Maroš Šefčovič (Slovakia): Interinstitutional Relations and Foresight;

Dubravka Šuica (Croatia): Democracy and Demography.


Johannes Hahn (Austria) - ‘Budget and Administration'

Didier Reynders (Belgium) – Justice 

Mariya Gabriel (Bulgaria) – Innovation and Youth 

Stella Kyriakides (Cyprus) – Health 

Kadri Simson (Estonia) – Energy 

Jutta Urpilainen (Finland) – International Partnerships 

Sylvie Goulard (France) – Internal Markets 

László Trócsányi (Hungary) – Neighbourhood and Enlargement 

Phil Hogan (Ireland) – Trade 

Paolo Gentiloni (Italy) – Economy 

Virginijus Sinkevičius (Lithuania) - Environment and Oceans 

Nicolas Schmit (Luxembourg) - Jobs 

Helena Dalli (Malta) – Equality 

Janusz Wojciechowski (Poland) - Agriculture 

Elisa Ferreira (Portugal)  - Cohesion and Reforms 

Rovana Plumb (Romania) – Transport 

Janez Lenarčič (Slovenia)  - Crisis Management 

Ylva Johansson (Sweden) – Home Affairs 

Who will the EU's new Commissioners be?Who will the EU's new Commissioners be?

Commission priorities

The global issues they face will include the fight against climate change, trade wars, defending international institutions and defending Europe's commitment to democracy and the rule of law.

They will face headwinds from America, an ally seen by many as unreliable and isolationist under President Donald Trump, who is pressuring Europe on trade and for cracking down on the tax strategies of Silicon Valley giants.

Iran's shrink-back from the landmark nuclear deal it struck with world powers after America's exit, and more generally tensions across the Middle East as well as an assertive Turkey and a troublesome Russia also present foreign policy wildcards for Brussels.
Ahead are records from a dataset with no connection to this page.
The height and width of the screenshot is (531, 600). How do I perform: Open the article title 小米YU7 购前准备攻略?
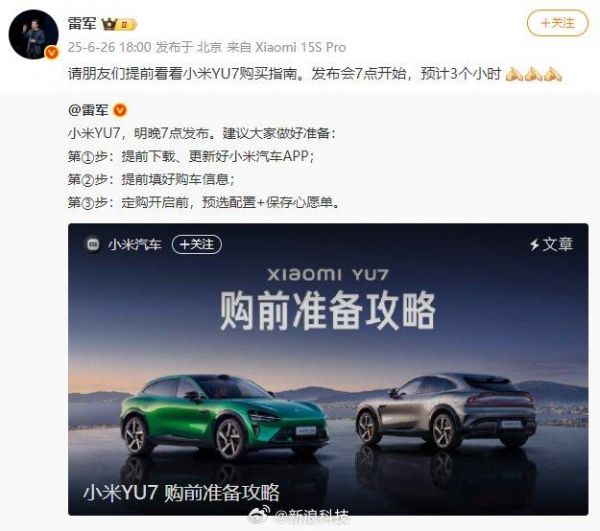point(181,492)
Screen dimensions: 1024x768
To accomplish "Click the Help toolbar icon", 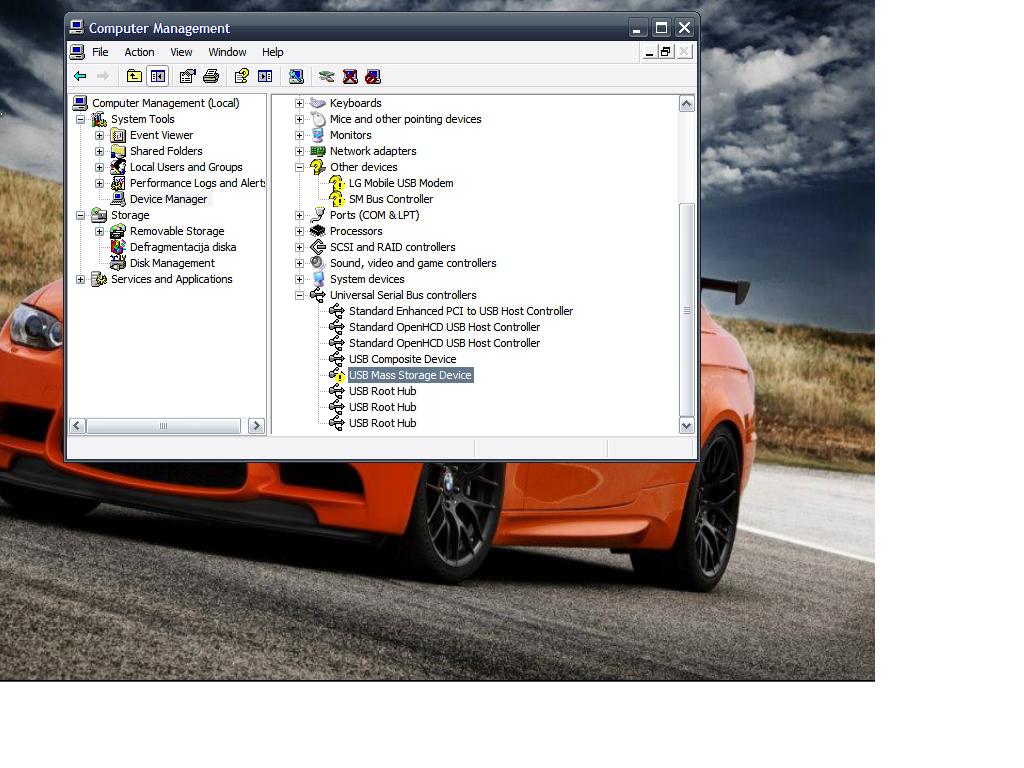I will click(x=241, y=76).
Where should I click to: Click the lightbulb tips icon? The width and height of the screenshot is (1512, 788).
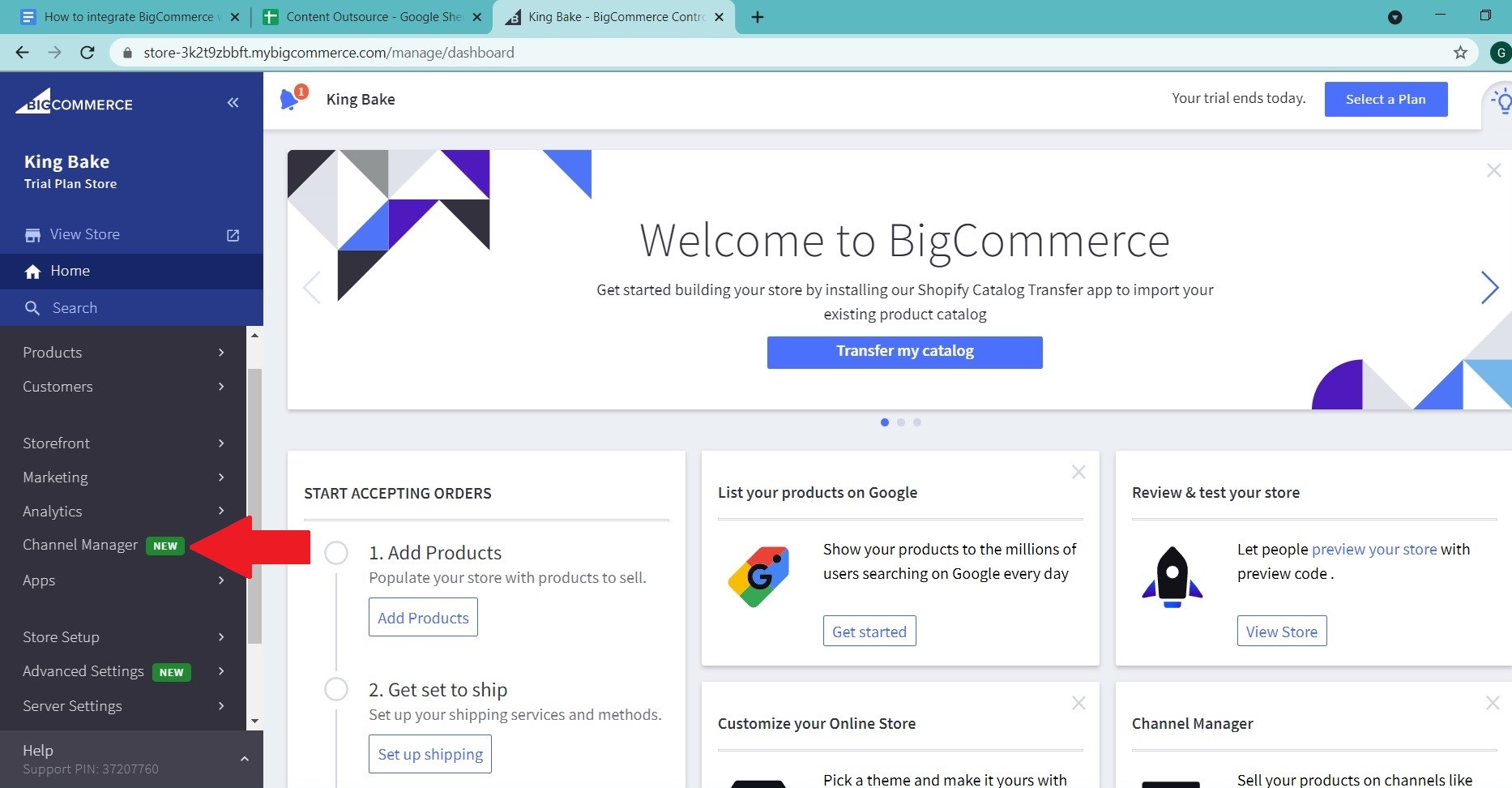(x=1501, y=103)
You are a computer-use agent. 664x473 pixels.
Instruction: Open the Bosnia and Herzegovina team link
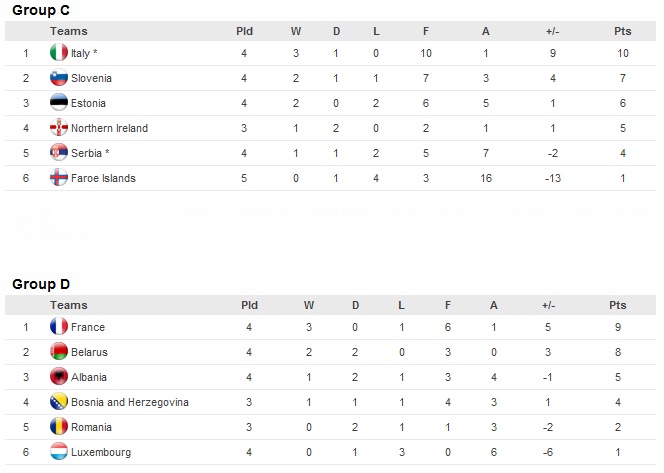click(130, 402)
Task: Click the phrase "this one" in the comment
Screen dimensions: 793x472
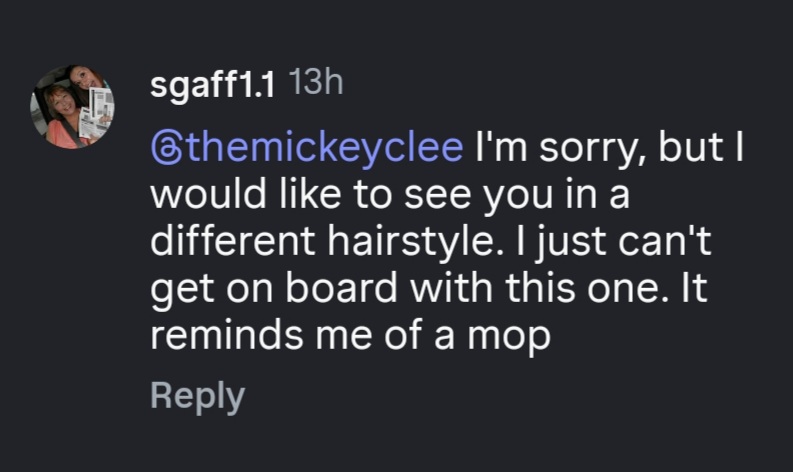Action: 583,288
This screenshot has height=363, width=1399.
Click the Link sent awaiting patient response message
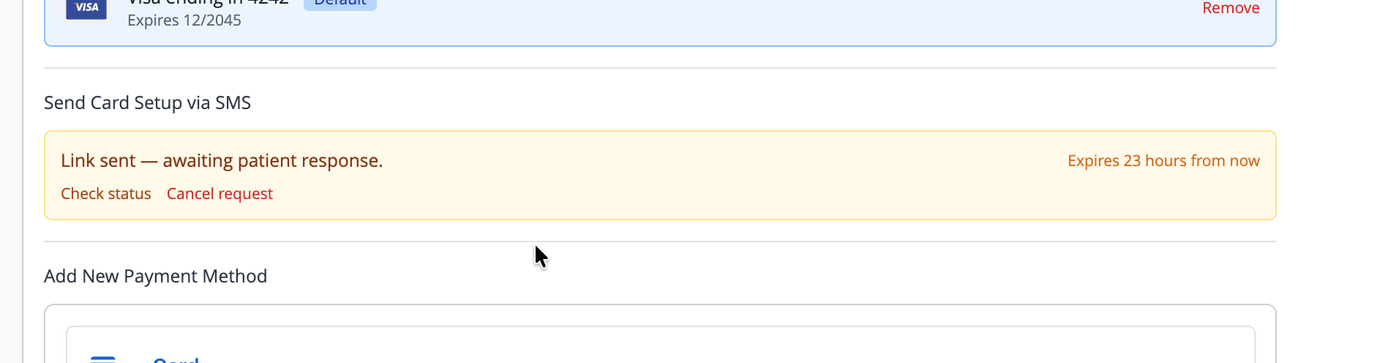[222, 160]
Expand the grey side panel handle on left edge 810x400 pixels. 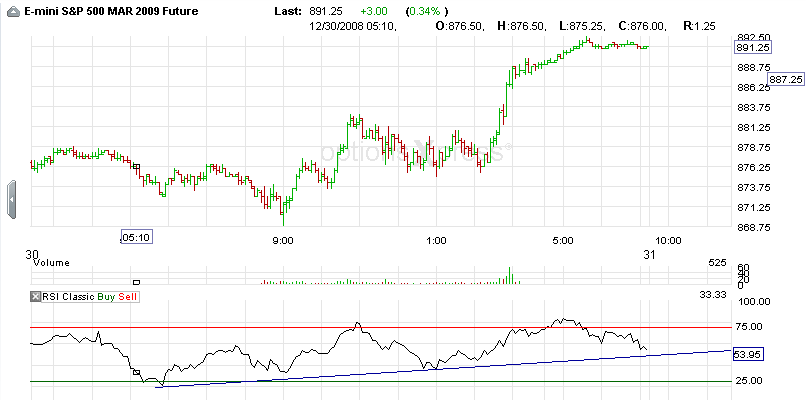11,199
And problems to confront within the European bloc include slowing growth, members such as Poland and Hungary spurning EU principles of solidarity and rule of law, and the populist current that is sustaining far-right politicians.

Mind the gap 

Von der Leyen spent the last couple of weeks interviewing and vetting a list of candidates whose names were confirmed on Monday, though not their commission posts.

The first big drama they will likely star in will be Brexit, which, if British Prime Minister Boris Johnson gets his way, will be effective from the first day of the new Commission.

Malta's nominee to the Commission, Helena Dalli. Photo: Chris Sant FournierMalta's nominee to the Commission, Helena Dalli. Photo: Chris Sant Fournier

Even if that is the case -- which is not entirely certain given fierce British parliamentary opposition to the no-deal Brexit that Johnson says he is willing to impose -- negotiations to work out Britain's relationship with the EU will drag on for years.

"Our working assumption is that Brexit will happen on the 31st of October," a European Commission spokeswoman said Monday.

With Brexit, the EU would also have to find a way to fill the budget gap left by the departure of the UK, a top-tier economy in the bloc.

Negotiations are under way for the next budget cycle covering 2021-27 and meant to amount to 1.28 trillion euros ($1.4 trillion), but remaining EU members are reticent to increase their contributions to cover the shortfall.

To spur growth in the EU, von der Leyen has vowed to ease the fiscal rectitude that has notably been the hallmark of her home country of Germany.

That issue has taken on added urgency with ominous signs of a possible global recession, or at least a pronounced slowdown not helped by the US-China trade war.